Sénégal : quand Macky Sall dégaine son plan Marshall pour la Casamance
Offre de paix et projets de développement : en visite en Casamance du 17 au 19 mars, le président sénégalais Macky Sall n’est pas venu les mains vides. Cela suffira-t-il à mettre fin à trois décennies de conflit larvé ?
"Je propose à tous, sans exclusive, la paix des braves. Sans vainqueurs ni vaincus. Pour le bénéfice de tous." Au cours de sa deuxième visite en Casamance depuis son élection, Macky Sall a cherché à imprimer sa marque dans un conflit de basse intensité vieux de plus de trente ans et que ses deux prédécesseurs ne sont pas parvenus à régler. Pendant sa campagne présidentielle, il s’était prononcé en faveur d’"une sorte de plan Marshall" destiné à "accompagner le processus de paix". Chose promise, chose due : au premier jour de sa visite, le chef de l’État a lancé à Ziguinchor le projet de pôle de développement de la Casamance (PPDC).
À la clé, une enveloppe de 23 milliards de F CFA (35 millions d’euros), financée par la Banque mondiale à hauteur de 20 milliards. Le président a détaillé ses principaux objectifs : réhabilitation de 30 000 ha de rizières, promotion de l’horticulture, construction de routes et autres initiatives visant à désenclaver la région méridionale du Sénégal, délaissée, coupée du reste du pays par la Gambie et meurtrie par trois décennies de guerre larvée.
Salif Sadio conduit la branche la plus radicale de la rébellion casamançaise. © DR
Dakar négocie avec Salif Sadio
Le pari de Macky Sall, c’est que le développement viendra à bout du conflit. Pourtant, sur le plan militaire, rien n’est encore réglé face au Mouvement des forces démocratiques de Casamance (MFDC), aujourd’hui fragmenté en factions rivales. Méthode Coué ? "On pourrait plutôt parler d’une prophétie autoréalisatrice, rectifie le chercheur Jean-Claude Marut, spécialiste de la crise casamançaise.
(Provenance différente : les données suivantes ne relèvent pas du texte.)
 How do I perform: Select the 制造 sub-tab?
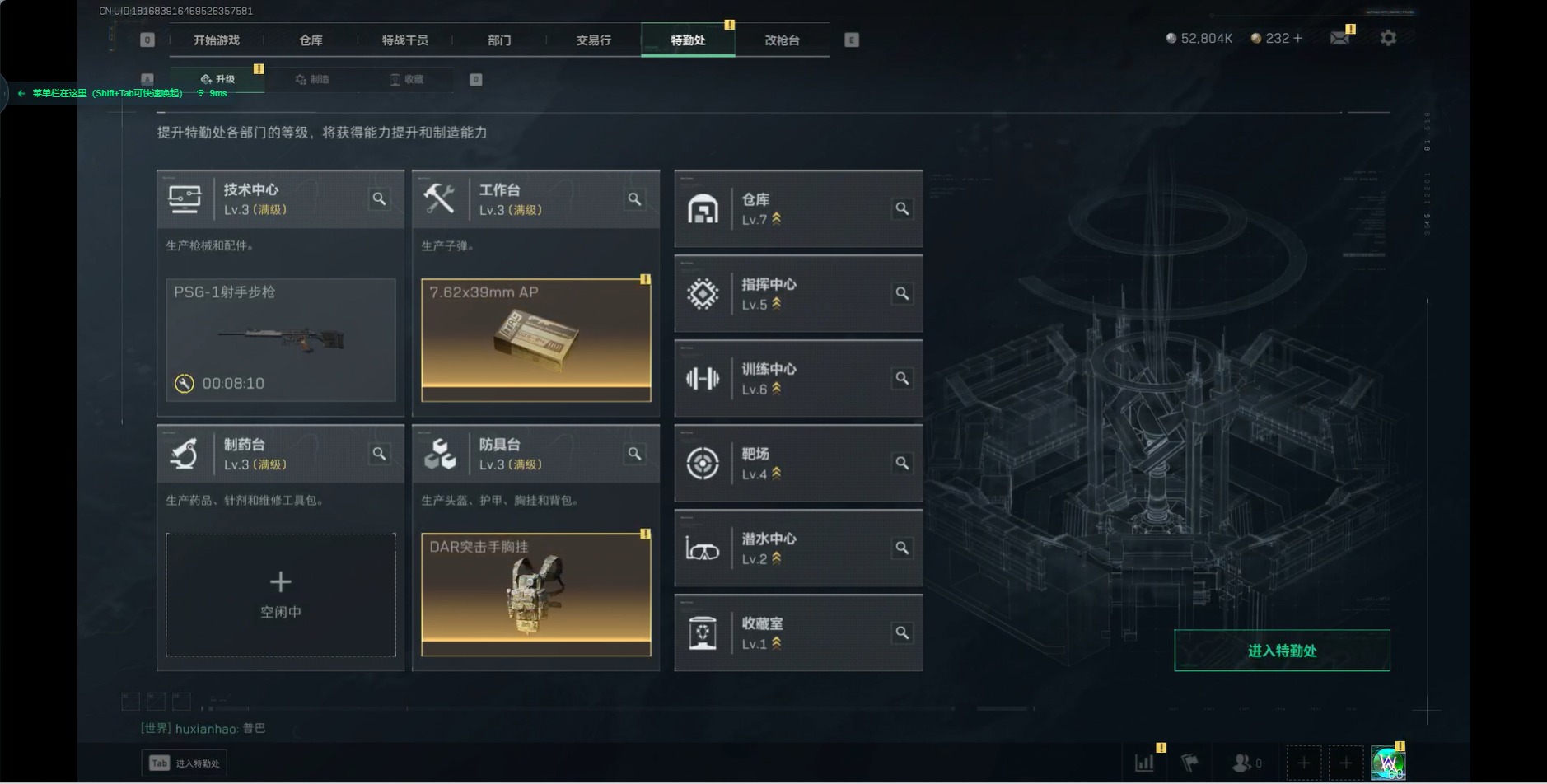(312, 79)
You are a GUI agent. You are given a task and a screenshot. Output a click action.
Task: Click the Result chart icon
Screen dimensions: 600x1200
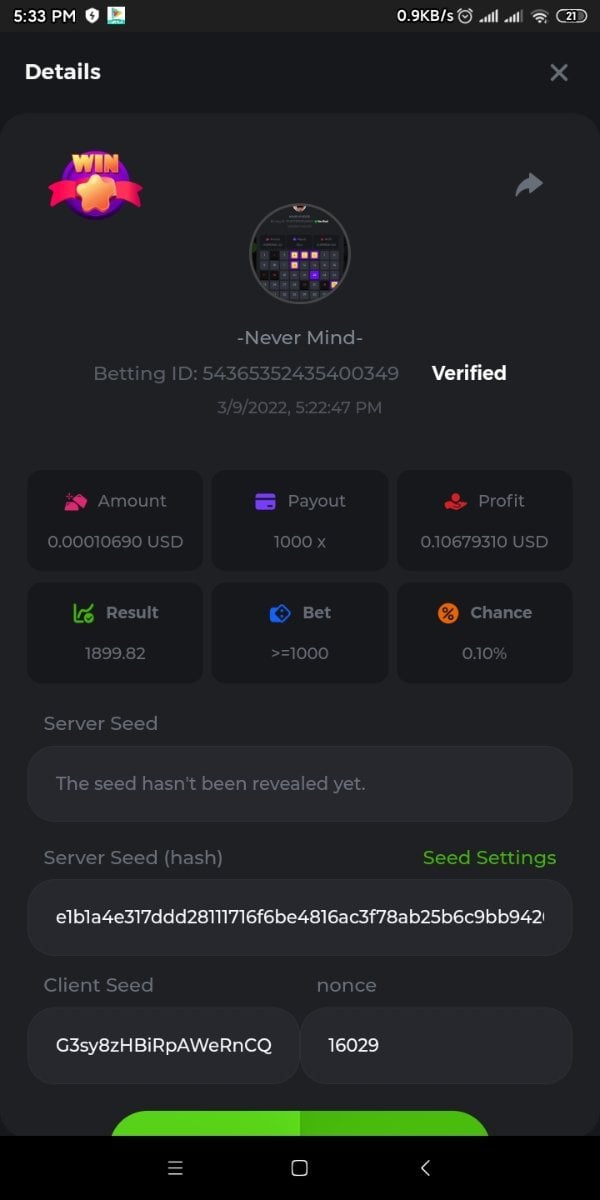84,612
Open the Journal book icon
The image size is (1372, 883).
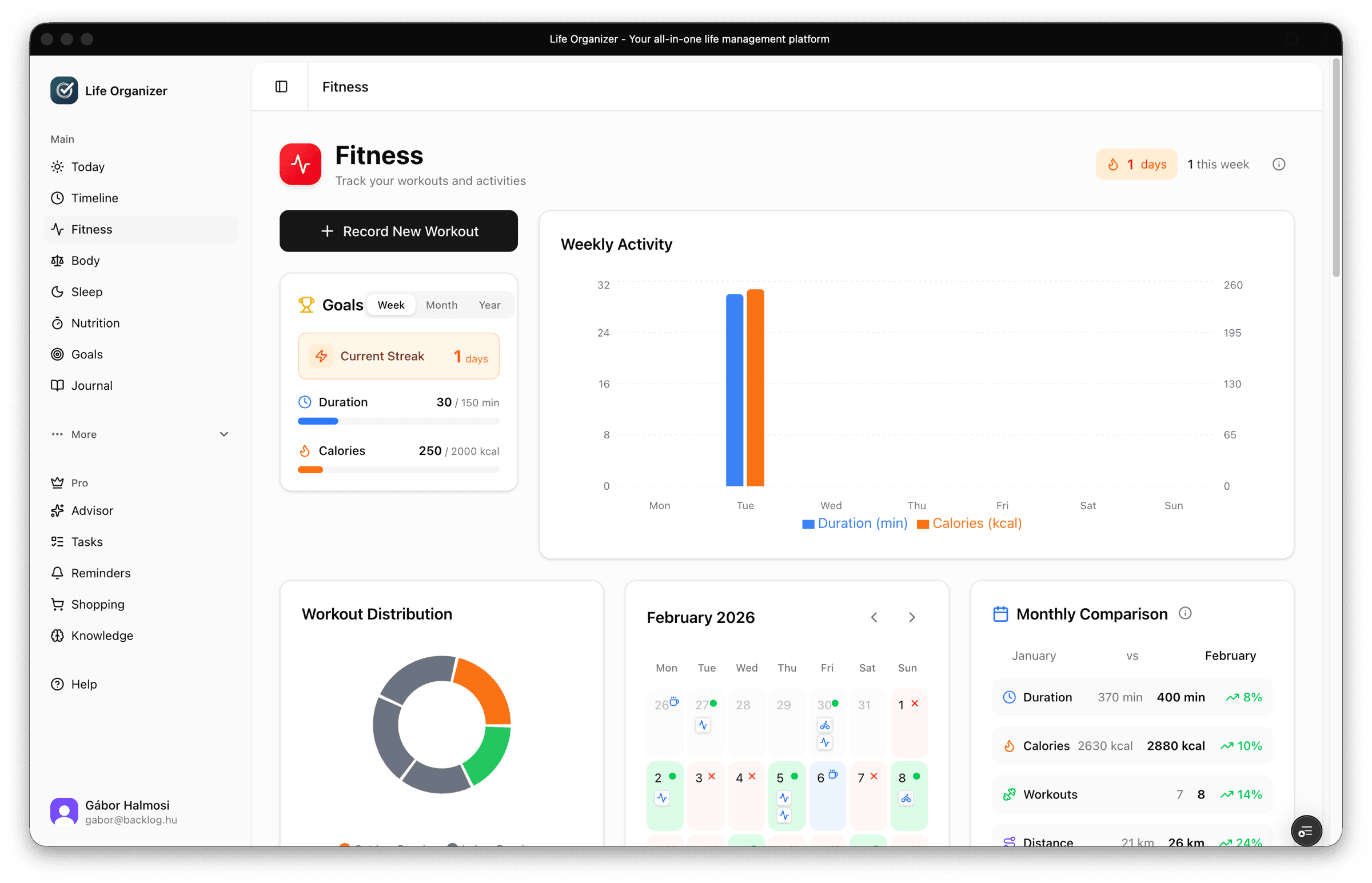[x=58, y=385]
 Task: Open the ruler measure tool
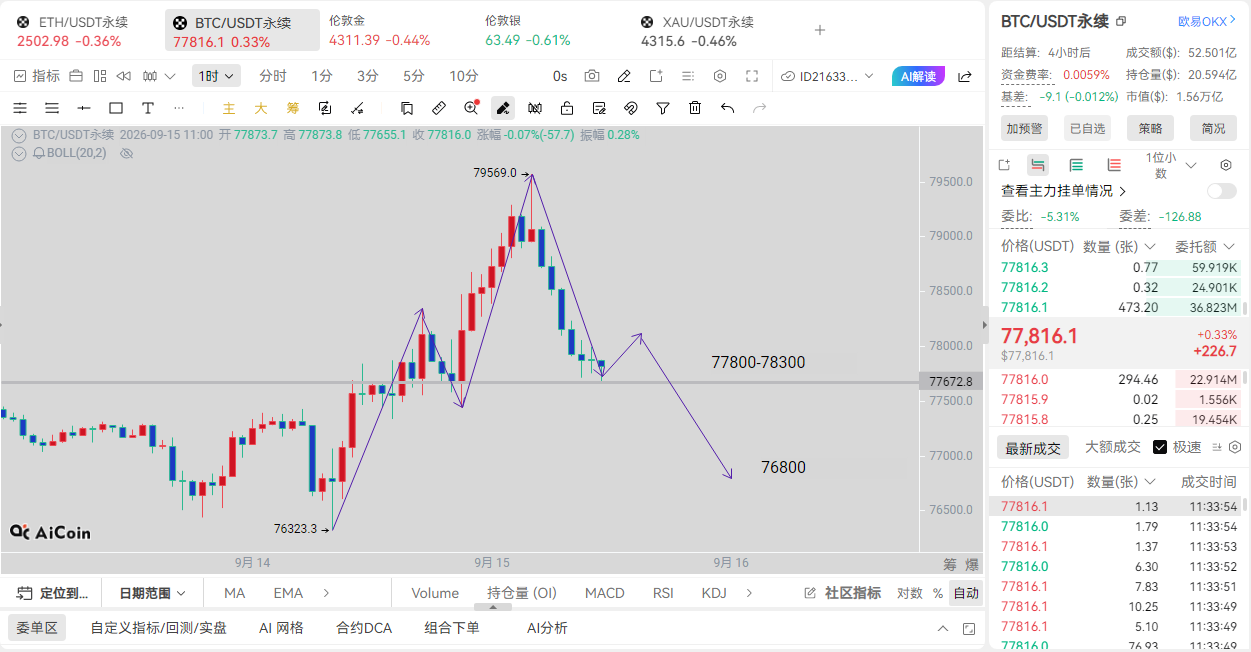tap(439, 108)
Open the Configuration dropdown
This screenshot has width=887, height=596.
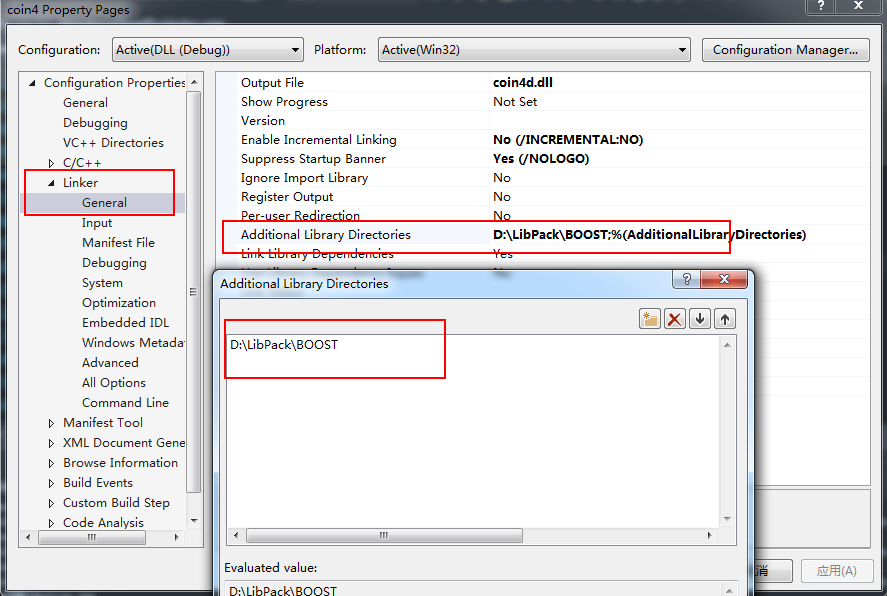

Il espère que les perspectives engendrées par le PPDC favoriseront la paix." En parallèle, sous le patronage de la communauté de Sant’Egidio, Dakar négocie avec la branche la plus radicale de la rébellion, conduite par Salif Sadio. "Le président actionne deux leviers, analyse Nouha Cissé, médiateur de l’université de Ziguinchor et membre du Groupe de réflexion pour la paix en Casamance. L’un, politique, repose sur la gestion pacifique du conflit via des négociations. L’autre est celui du développement."
Reste à savoir si le "discours inclusif" prôné par Macky Sall et les nobles intentions affirmées dans le PPDC suffiront à inciter une rébellion affaiblie et divisée mais toujours active à déposer les armes. "Quand vous leur demandez quelles sont leurs revendications, tous les chefs de maquis vous répondent : l’indépendance sinon rien, rappelle Jean-Claude Marut. Il est peu probable que Salif Sadio se satisfasse de projets de développement sans véritables propositions politiques." Or, comme le résume Nouha Cissé, "lorsque la kalachnikov frappe à la porte, l’investissement saute par la fenêtre".